The Costs of Justice in Domestic Violence Cases: Mapping Canadian Law and Policy
In Trevor Farrow & Les Jacobs, eds, The Justice Crisis: The Cost and Value of Accessing Law (Vancouver, UBC Press, 2020)
30 Pages Posted: 5 Jun 2020 Last revised: 8 Jun 2020
Date Written: May 11, 2020
Domestic violence cases in Canada present unique access to justice challenges due to complex power dynamics, structural inequality, and the reality that victims, offenders, and children must often navigate multiple legal systems to resolve multiple issues. The complexity of these cases has both personal and systemic impacts, and because women are the primary victims of domestic violence, these impacts are gendered and are heightened for marginalized women.
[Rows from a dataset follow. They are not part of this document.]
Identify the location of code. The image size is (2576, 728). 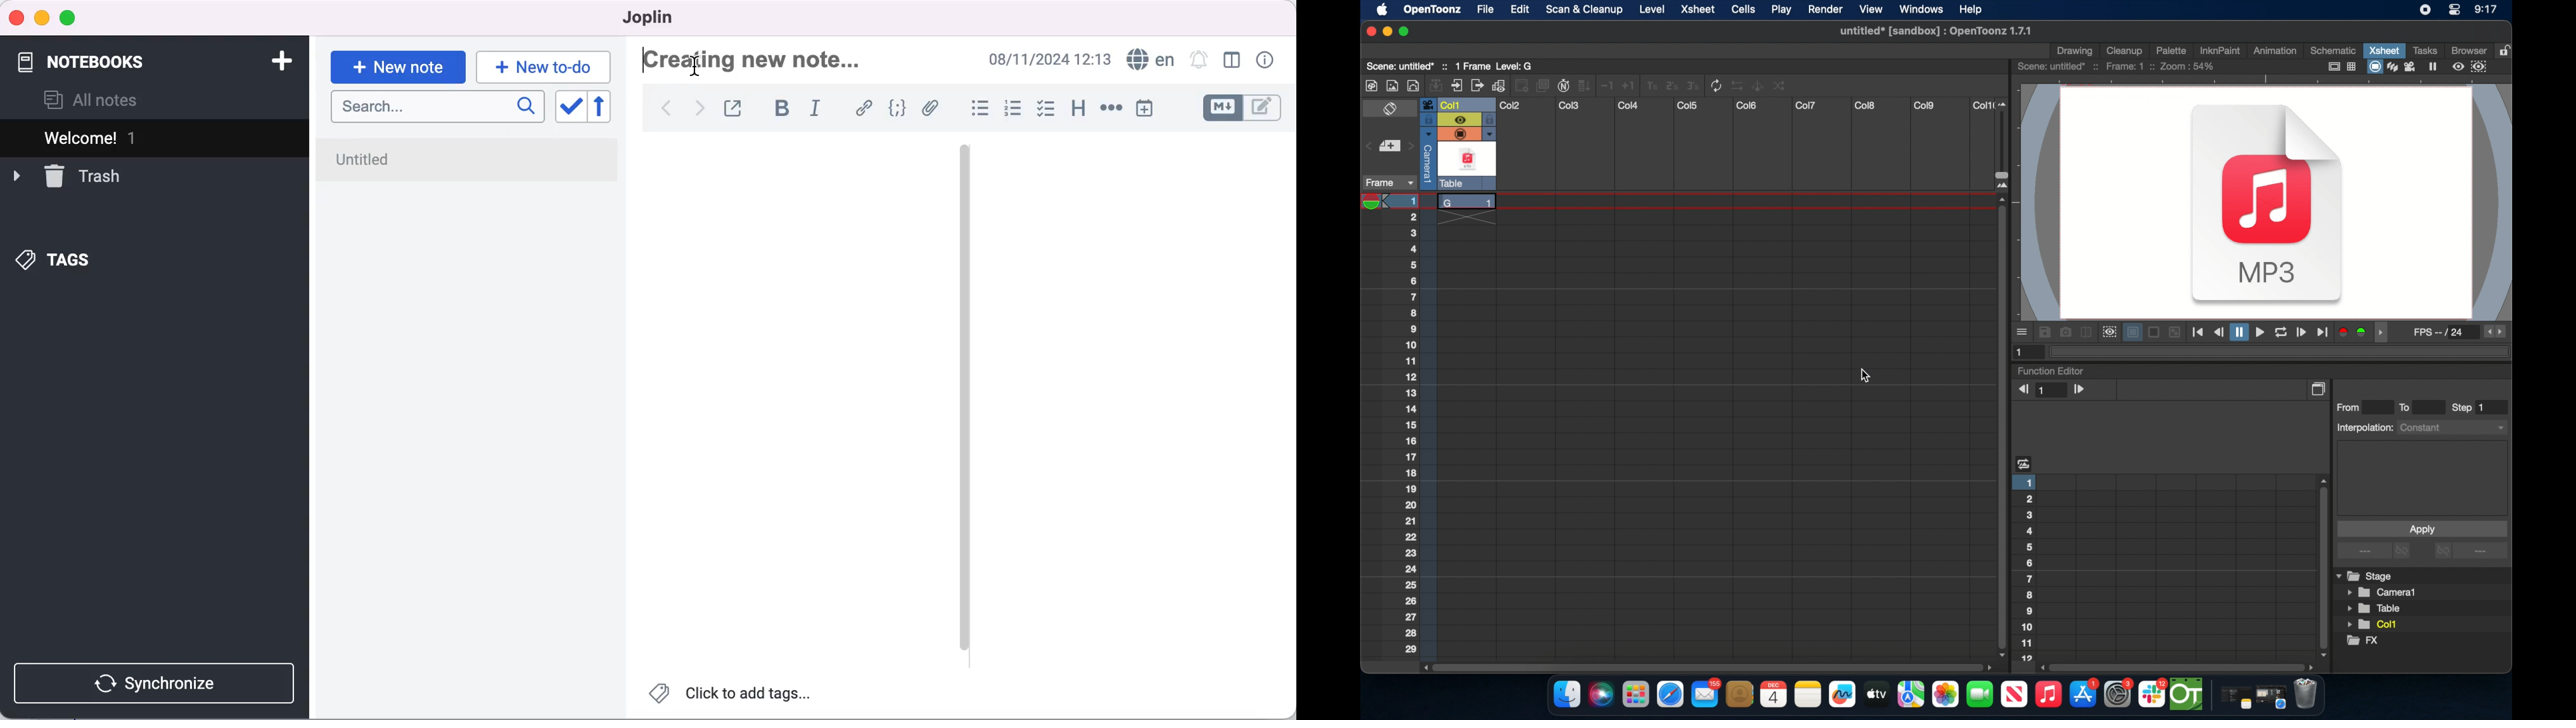
(899, 108).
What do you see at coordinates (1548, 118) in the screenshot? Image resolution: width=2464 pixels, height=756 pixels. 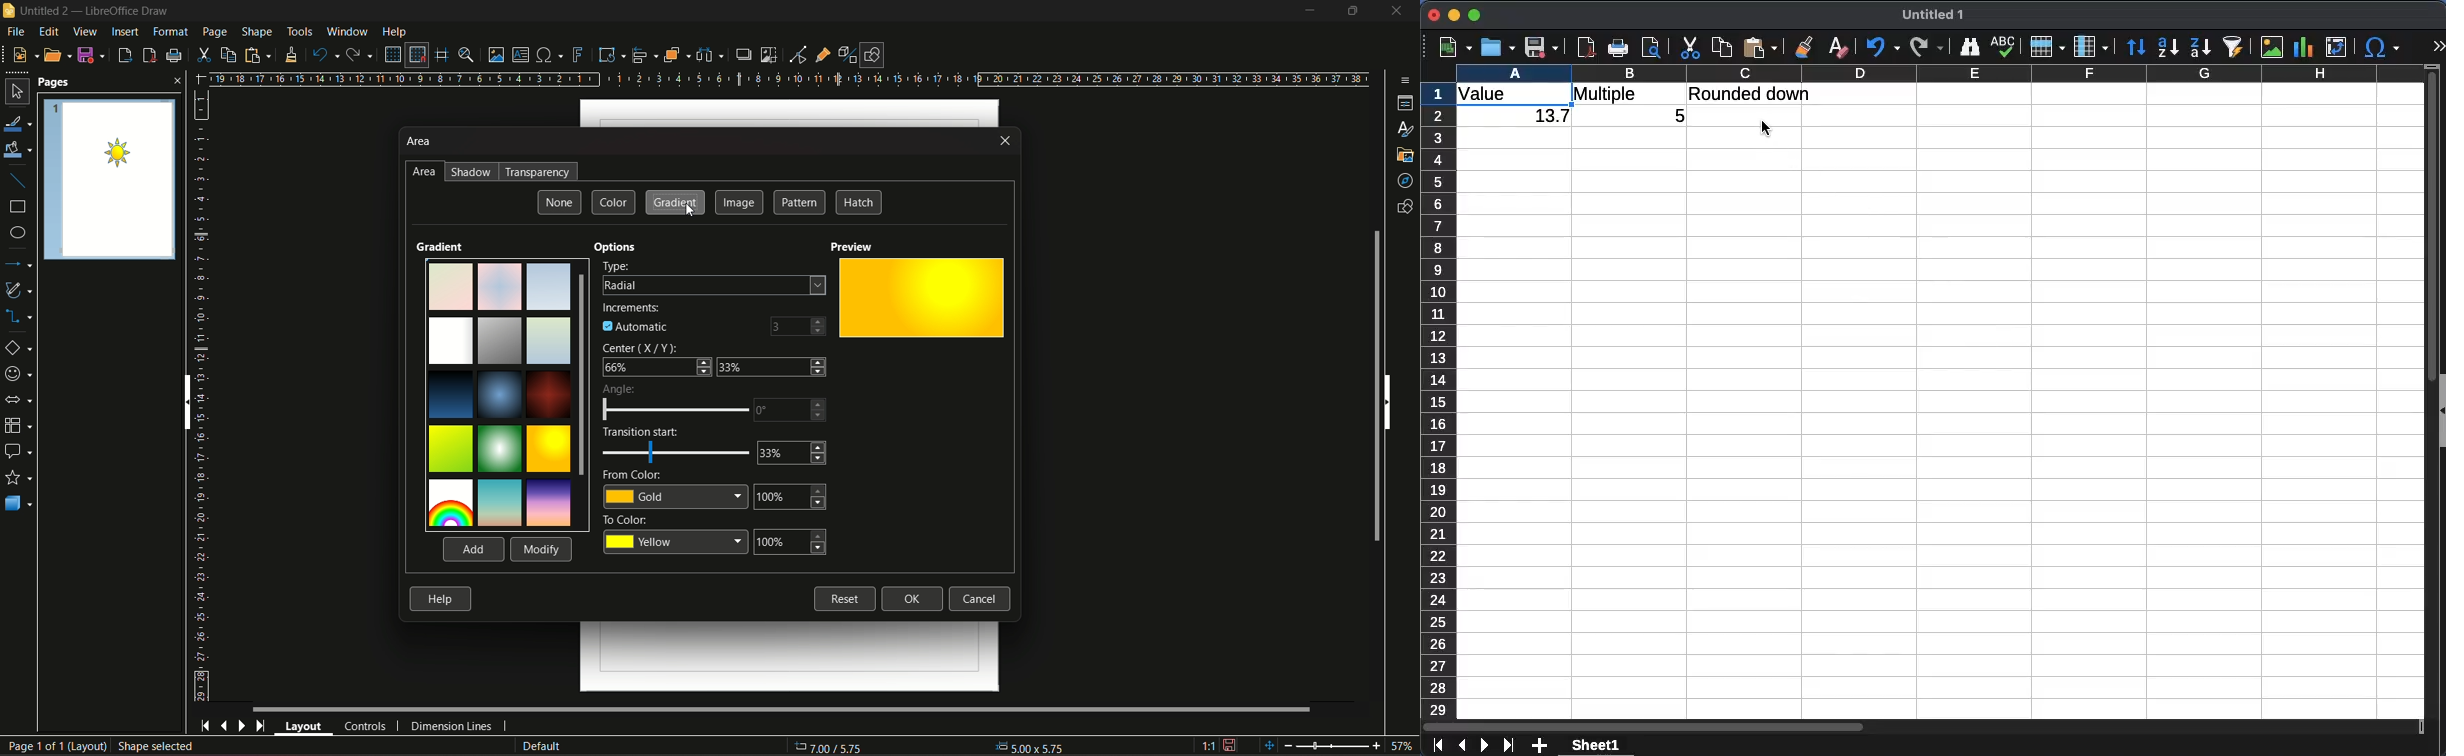 I see `13.7` at bounding box center [1548, 118].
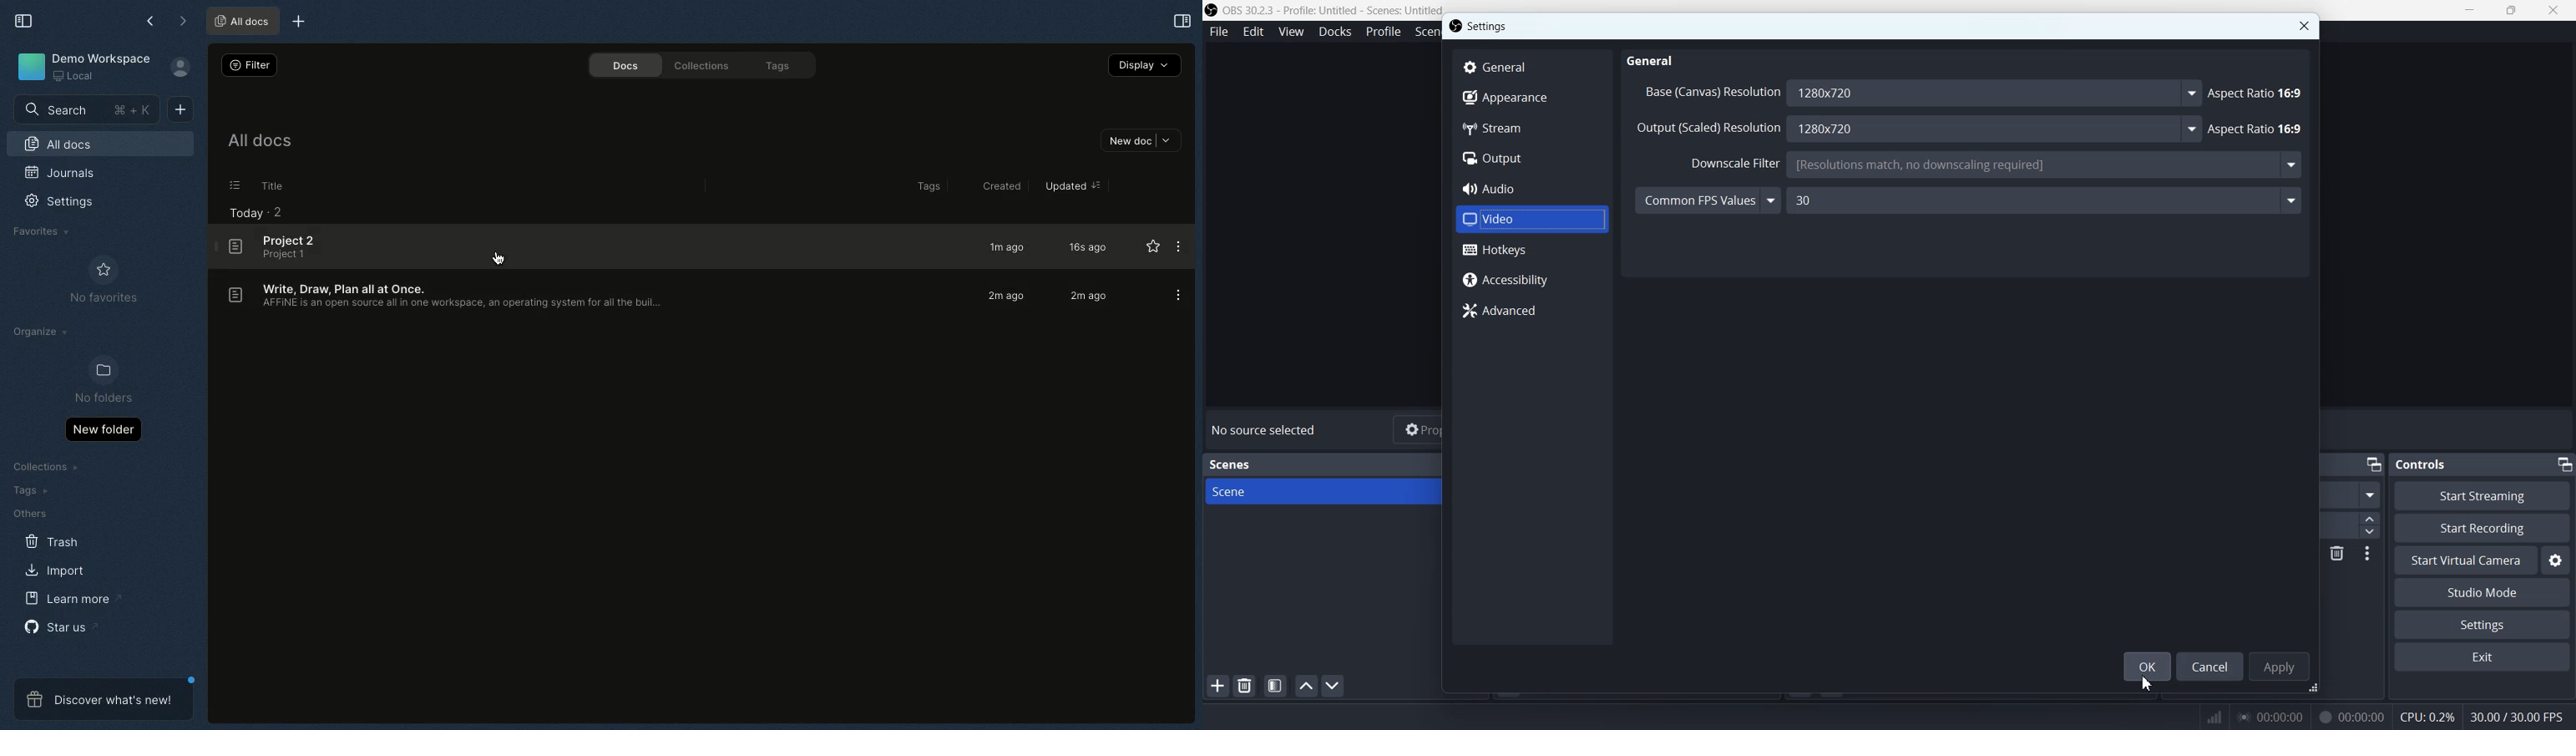  Describe the element at coordinates (1530, 127) in the screenshot. I see `Stream` at that location.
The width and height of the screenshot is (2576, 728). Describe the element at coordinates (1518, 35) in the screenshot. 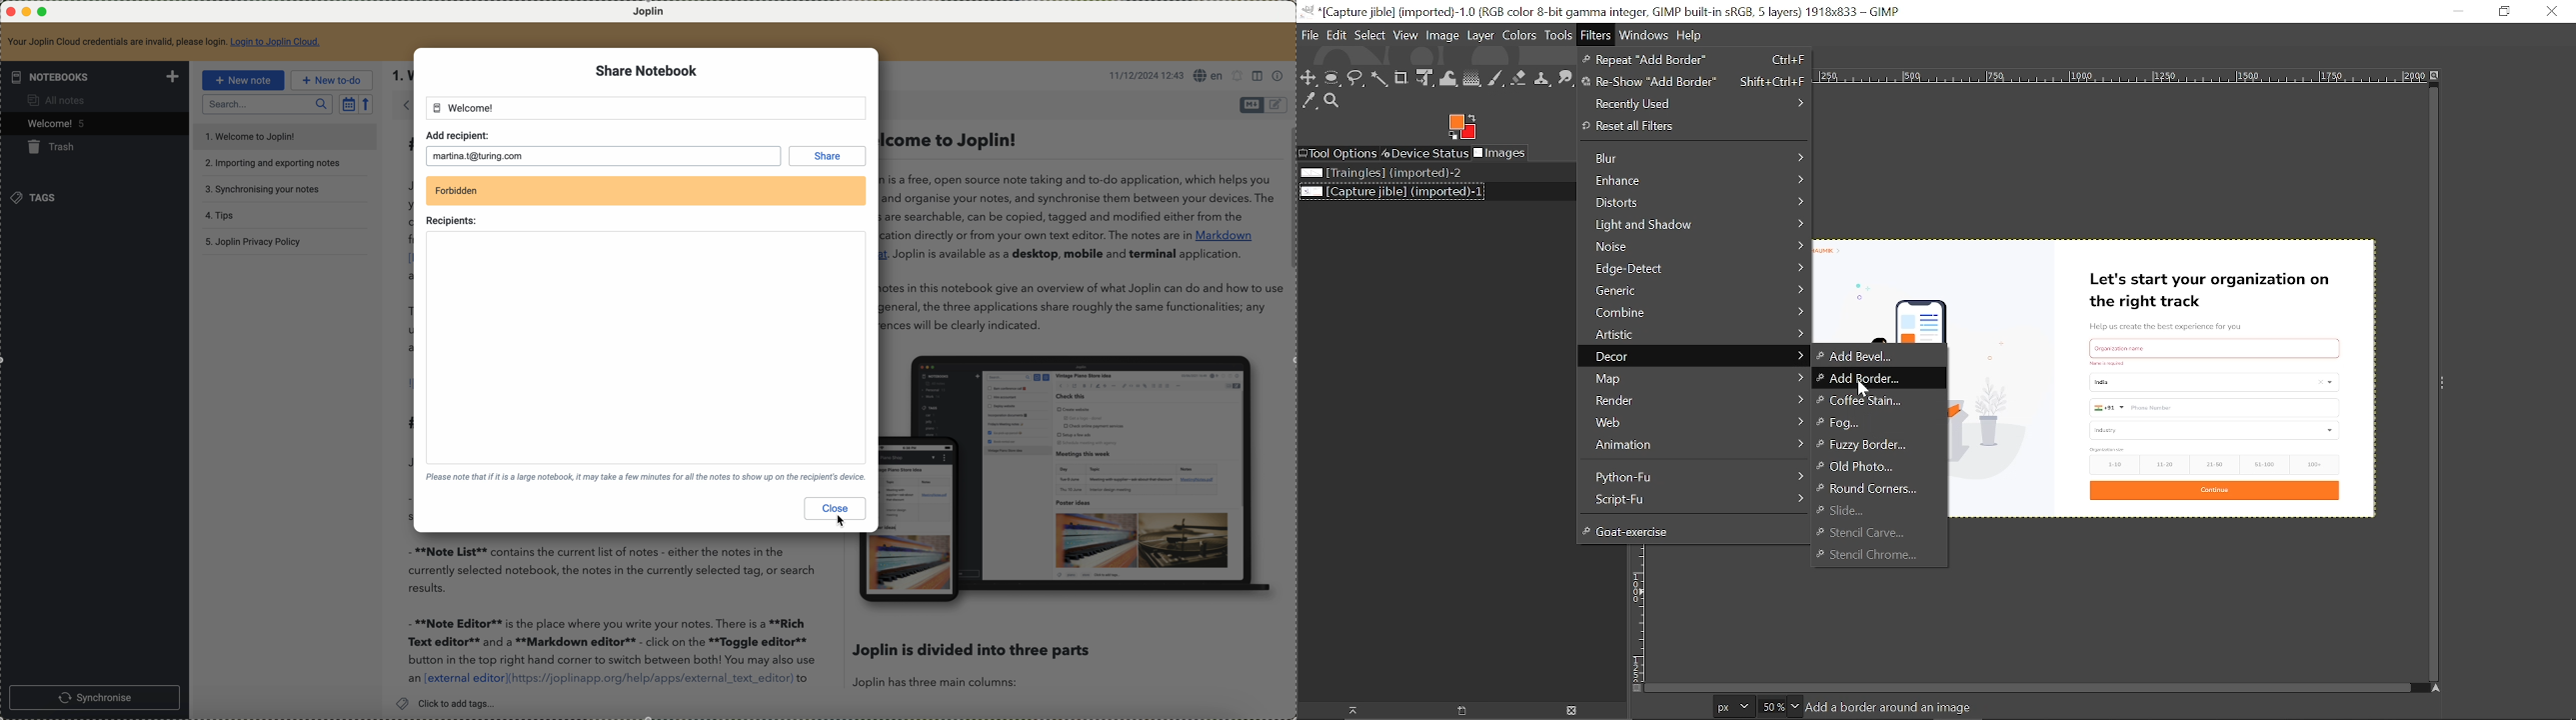

I see `Colors` at that location.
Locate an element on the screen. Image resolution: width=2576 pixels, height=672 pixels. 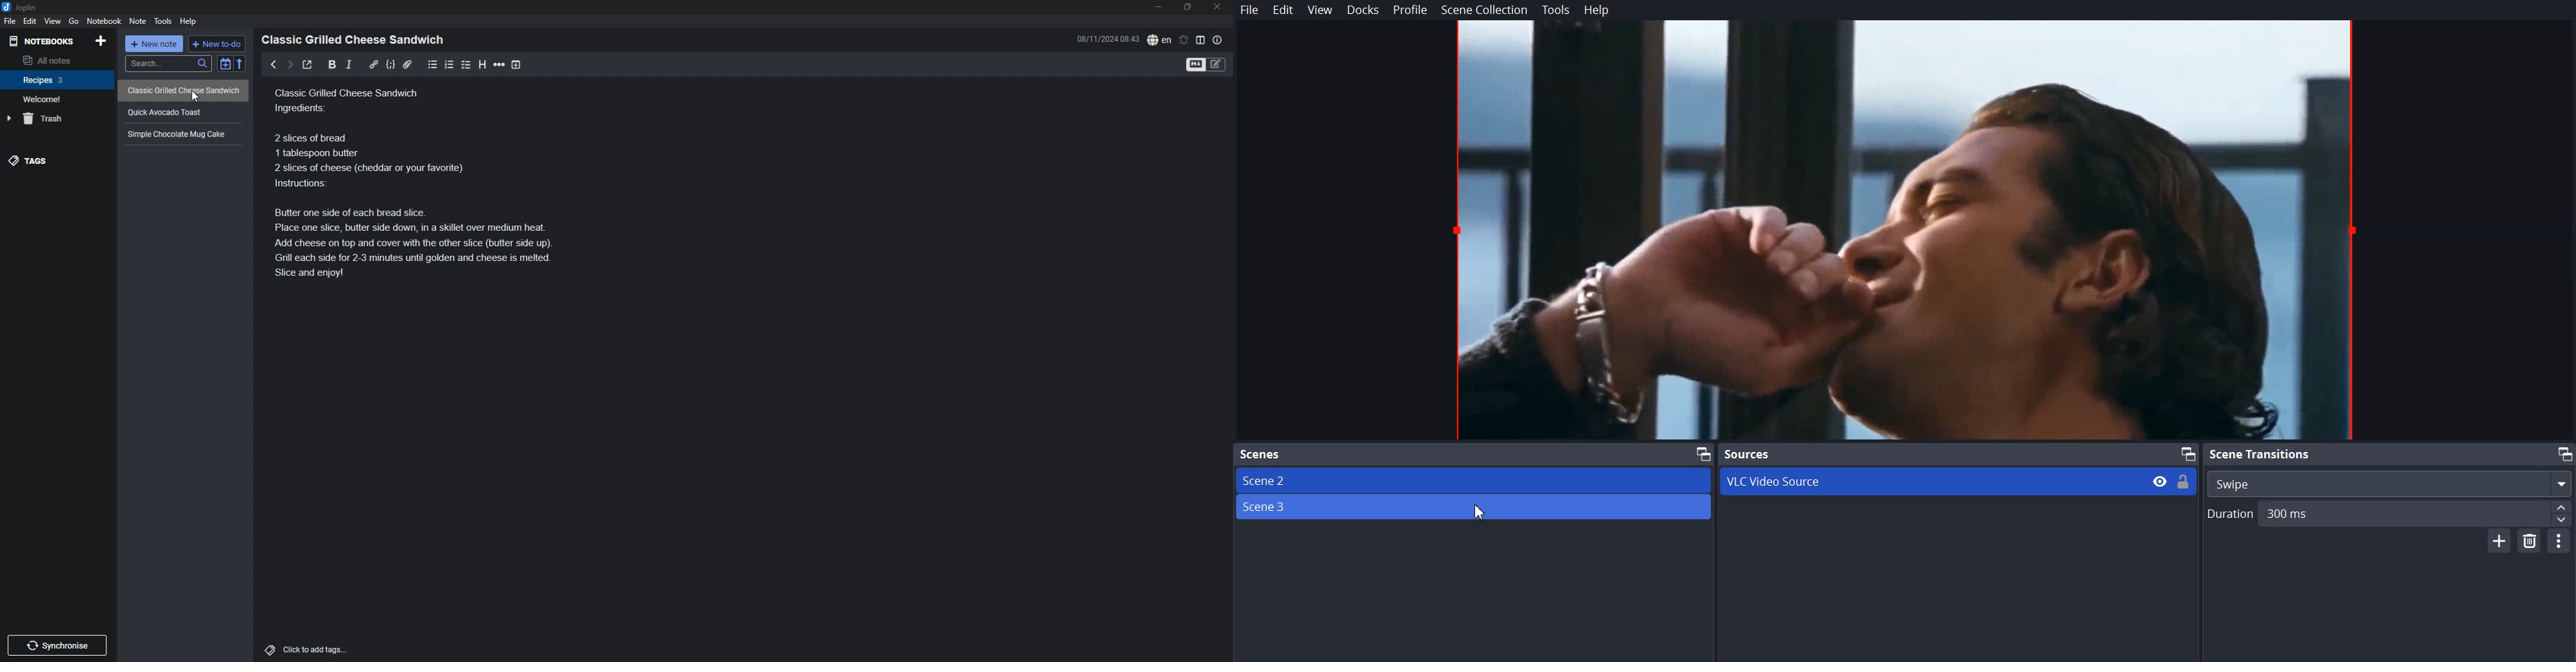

Issues may also differ across Canadian provinces and territories and on First Nations reserves given the application of different laws, policies, and dispute resolution models. This paper explores how the access to justice crisis in Canada manifests in domestic violence cases. After reviewing the literature on access to justice and domestic violence, we map out and compare laws, government policies and justice system components affecting the parties in domestic violence cases across Canadian jurisdictions, highlighting the barriers in seeking justice that women and their children confront. We then use a hypothetical case study to explore how the complex interaction of these laws, policies, and processes may impact domestic violence victims. Our analysis is a first step towards identifying the systemic reforms necessary to enhance access to justice in domestic violence cases.